Pixel coordinate grounding data:
==================================================

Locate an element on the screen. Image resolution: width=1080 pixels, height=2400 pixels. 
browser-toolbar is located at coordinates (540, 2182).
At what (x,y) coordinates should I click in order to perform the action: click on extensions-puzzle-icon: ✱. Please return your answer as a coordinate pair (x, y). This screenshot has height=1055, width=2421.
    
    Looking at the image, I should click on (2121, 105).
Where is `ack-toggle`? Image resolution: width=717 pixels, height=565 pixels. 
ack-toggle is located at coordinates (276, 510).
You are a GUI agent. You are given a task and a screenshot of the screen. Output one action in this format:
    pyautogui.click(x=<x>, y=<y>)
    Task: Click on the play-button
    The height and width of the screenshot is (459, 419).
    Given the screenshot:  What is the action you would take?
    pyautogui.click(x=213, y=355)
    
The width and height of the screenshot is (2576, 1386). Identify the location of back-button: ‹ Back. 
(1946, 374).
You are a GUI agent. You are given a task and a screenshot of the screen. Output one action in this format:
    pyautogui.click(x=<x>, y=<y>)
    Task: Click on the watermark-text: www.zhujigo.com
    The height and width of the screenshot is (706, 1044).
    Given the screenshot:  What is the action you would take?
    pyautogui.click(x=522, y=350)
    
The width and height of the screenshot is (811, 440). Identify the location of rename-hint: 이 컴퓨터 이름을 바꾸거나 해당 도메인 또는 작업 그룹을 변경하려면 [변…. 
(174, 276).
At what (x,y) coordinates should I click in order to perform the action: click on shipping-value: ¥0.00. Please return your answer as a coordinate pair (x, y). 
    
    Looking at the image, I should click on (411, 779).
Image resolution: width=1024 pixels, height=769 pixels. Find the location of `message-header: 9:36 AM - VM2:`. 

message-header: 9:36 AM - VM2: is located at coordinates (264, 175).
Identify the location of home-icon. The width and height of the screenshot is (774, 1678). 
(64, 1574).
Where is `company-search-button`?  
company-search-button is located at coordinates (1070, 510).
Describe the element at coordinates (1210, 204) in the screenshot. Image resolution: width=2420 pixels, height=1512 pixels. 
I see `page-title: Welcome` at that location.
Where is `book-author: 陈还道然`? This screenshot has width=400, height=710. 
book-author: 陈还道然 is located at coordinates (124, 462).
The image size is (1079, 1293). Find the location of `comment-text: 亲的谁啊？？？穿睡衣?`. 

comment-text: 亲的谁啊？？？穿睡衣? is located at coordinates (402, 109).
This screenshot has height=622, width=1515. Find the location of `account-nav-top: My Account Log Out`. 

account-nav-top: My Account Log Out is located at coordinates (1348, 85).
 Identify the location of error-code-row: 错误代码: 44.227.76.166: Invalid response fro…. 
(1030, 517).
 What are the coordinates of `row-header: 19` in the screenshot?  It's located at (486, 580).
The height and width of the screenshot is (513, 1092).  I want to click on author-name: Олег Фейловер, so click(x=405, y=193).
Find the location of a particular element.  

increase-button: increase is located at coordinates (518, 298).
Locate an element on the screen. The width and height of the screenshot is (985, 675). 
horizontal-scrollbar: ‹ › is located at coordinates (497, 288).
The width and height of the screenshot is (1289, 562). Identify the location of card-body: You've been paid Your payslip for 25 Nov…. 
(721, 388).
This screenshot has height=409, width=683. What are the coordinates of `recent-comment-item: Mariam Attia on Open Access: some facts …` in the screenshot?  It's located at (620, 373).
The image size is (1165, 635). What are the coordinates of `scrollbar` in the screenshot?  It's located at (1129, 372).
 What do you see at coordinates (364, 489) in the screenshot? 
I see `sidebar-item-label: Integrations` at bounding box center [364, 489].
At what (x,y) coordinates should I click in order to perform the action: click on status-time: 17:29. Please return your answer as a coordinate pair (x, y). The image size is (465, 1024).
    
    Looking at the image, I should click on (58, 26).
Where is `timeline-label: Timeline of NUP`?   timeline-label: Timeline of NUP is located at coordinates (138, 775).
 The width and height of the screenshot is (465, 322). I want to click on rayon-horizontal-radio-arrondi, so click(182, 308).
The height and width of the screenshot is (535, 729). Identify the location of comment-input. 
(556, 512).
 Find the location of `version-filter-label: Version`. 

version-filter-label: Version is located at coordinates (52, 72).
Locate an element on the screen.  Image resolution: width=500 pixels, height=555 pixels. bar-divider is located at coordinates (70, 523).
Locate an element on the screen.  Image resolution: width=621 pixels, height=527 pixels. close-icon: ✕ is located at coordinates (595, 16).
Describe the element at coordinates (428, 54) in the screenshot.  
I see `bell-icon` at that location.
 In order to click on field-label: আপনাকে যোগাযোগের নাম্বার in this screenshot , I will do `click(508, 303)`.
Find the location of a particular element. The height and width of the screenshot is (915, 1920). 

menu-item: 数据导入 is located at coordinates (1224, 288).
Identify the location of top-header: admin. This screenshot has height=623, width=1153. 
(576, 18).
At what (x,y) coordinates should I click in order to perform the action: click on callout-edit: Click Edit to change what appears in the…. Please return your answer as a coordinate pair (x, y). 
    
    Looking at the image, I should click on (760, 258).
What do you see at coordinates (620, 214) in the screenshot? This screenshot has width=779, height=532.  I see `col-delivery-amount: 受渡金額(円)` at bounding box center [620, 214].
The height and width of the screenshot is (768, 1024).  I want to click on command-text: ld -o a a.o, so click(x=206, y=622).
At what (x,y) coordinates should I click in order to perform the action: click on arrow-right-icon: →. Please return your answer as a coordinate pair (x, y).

==================================================

Put all the records above into a numbered list, leaving out any blank lines.

PROBLEM SOLUTION:
1. Locate an element on the screen. Image resolution: width=1080 pixels, height=2400 pixels. 
2. browser-toolbar is located at coordinates (540, 2182).
3. At what (x,y) coordinates should I click in order to perform the action: click on extensions-puzzle-icon: ✱. Please return your answer as a coordinate pair (x, y). This screenshot has height=1055, width=2421.
4.     Looking at the image, I should click on (2121, 105).
5. Where is `ack-toggle`? Image resolution: width=717 pixels, height=565 pixels. 
6. ack-toggle is located at coordinates (276, 510).
7. You are a GUI agent. You are given a task and a screenshot of the screen. Output one action in this format:
8.     pyautogui.click(x=<x>, y=<y>)
9.     Task: Click on the play-button
10.     The height and width of the screenshot is (459, 419).
11.     Given the screenshot:  What is the action you would take?
12.     pyautogui.click(x=213, y=355)
13. The width and height of the screenshot is (2576, 1386). Identify the location of back-button: ‹ Back. 
14. (1946, 374).
15. You are a GUI agent. You are given a task and a screenshot of the screen. Output one action in this format:
16.     pyautogui.click(x=<x>, y=<y>)
17.     Task: Click on the watermark-text: www.zhujigo.com
18.     The height and width of the screenshot is (706, 1044).
19.     Given the screenshot:  What is the action you would take?
20.     pyautogui.click(x=522, y=350)
21. The width and height of the screenshot is (811, 440). Identify the location of rename-hint: 이 컴퓨터 이름을 바꾸거나 해당 도메인 또는 작업 그룹을 변경하려면 [변…. 
22. (174, 276).
23. At what (x,y) coordinates should I click in order to perform the action: click on shipping-value: ¥0.00. Please return your answer as a coordinate pair (x, y). 
24.     Looking at the image, I should click on (411, 779).
25. Image resolution: width=1024 pixels, height=769 pixels. Find the location of `message-header: 9:36 AM - VM2:`. 
26. message-header: 9:36 AM - VM2: is located at coordinates (264, 175).
27. Identify the location of home-icon. The width and height of the screenshot is (774, 1678). 
28. (64, 1574).
29. Where is `company-search-button`?  
30. company-search-button is located at coordinates (1070, 510).
31. Describe the element at coordinates (1210, 204) in the screenshot. Image resolution: width=2420 pixels, height=1512 pixels. 
32. I see `page-title: Welcome` at that location.
33. Where is `book-author: 陈还道然`? This screenshot has width=400, height=710. 
34. book-author: 陈还道然 is located at coordinates (124, 462).
35. The image size is (1079, 1293). Find the location of `comment-text: 亲的谁啊？？？穿睡衣?`. 
36. comment-text: 亲的谁啊？？？穿睡衣? is located at coordinates (402, 109).
37. This screenshot has height=622, width=1515. Find the location of `account-nav-top: My Account Log Out`. 
38. account-nav-top: My Account Log Out is located at coordinates (1348, 85).
39.  Identify the location of error-code-row: 错误代码: 44.227.76.166: Invalid response fro…. 
40. (1030, 517).
41.  What are the coordinates of `row-header: 19` in the screenshot?  It's located at (486, 580).
42. The height and width of the screenshot is (513, 1092).  I want to click on author-name: Олег Фейловер, so click(x=405, y=193).
43. Find the location of a particular element.  
44. increase-button: increase is located at coordinates (518, 298).
45. Locate an element on the screen. The width and height of the screenshot is (985, 675). 
46. horizontal-scrollbar: ‹ › is located at coordinates (497, 288).
47. The width and height of the screenshot is (1289, 562). Identify the location of card-body: You've been paid Your payslip for 25 Nov…. 
48. (721, 388).
49. This screenshot has height=409, width=683. What are the coordinates of `recent-comment-item: Mariam Attia on Open Access: some facts …` in the screenshot?  It's located at (620, 373).
50. The image size is (1165, 635). What are the coordinates of `scrollbar` in the screenshot?  It's located at (1129, 372).
51.  What do you see at coordinates (364, 489) in the screenshot? 
52. I see `sidebar-item-label: Integrations` at bounding box center [364, 489].
53. At what (x,y) coordinates should I click in order to perform the action: click on status-time: 17:29. Please return your answer as a coordinate pair (x, y). The image size is (465, 1024).
54.     Looking at the image, I should click on (58, 26).
55. Where is `timeline-label: Timeline of NUP`?   timeline-label: Timeline of NUP is located at coordinates (138, 775).
56.  The width and height of the screenshot is (465, 322). I want to click on rayon-horizontal-radio-arrondi, so click(182, 308).
57. The height and width of the screenshot is (535, 729). Identify the location of comment-input. 
58. (556, 512).
59.  Find the location of `version-filter-label: Version`. 
60. version-filter-label: Version is located at coordinates (52, 72).
61. Locate an element on the screen.  Image resolution: width=500 pixels, height=555 pixels. bar-divider is located at coordinates (70, 523).
62. Locate an element on the screen.  Image resolution: width=621 pixels, height=527 pixels. close-icon: ✕ is located at coordinates (595, 16).
63. Describe the element at coordinates (428, 54) in the screenshot.  
64. I see `bell-icon` at that location.
65.  In order to click on field-label: আপনাকে যোগাযোগের নাম্বার in this screenshot , I will do `click(508, 303)`.
66. Find the location of a particular element. The height and width of the screenshot is (915, 1920). 
67. menu-item: 数据导入 is located at coordinates (1224, 288).
68. Identify the location of top-header: admin. This screenshot has height=623, width=1153. 
69. (576, 18).
70. At what (x,y) coordinates should I click in order to perform the action: click on callout-edit: Click Edit to change what appears in the…. Please return your answer as a coordinate pair (x, y). 
71.     Looking at the image, I should click on (760, 258).
72. What do you see at coordinates (620, 214) in the screenshot? This screenshot has width=779, height=532.  I see `col-delivery-amount: 受渡金額(円)` at bounding box center [620, 214].
73. The height and width of the screenshot is (768, 1024).  I want to click on command-text: ld -o a a.o, so click(x=206, y=622).
74. At what (x,y) coordinates should I click in order to perform the action: click on arrow-right-icon: →. Please return your answer as a coordinate pair (x, y).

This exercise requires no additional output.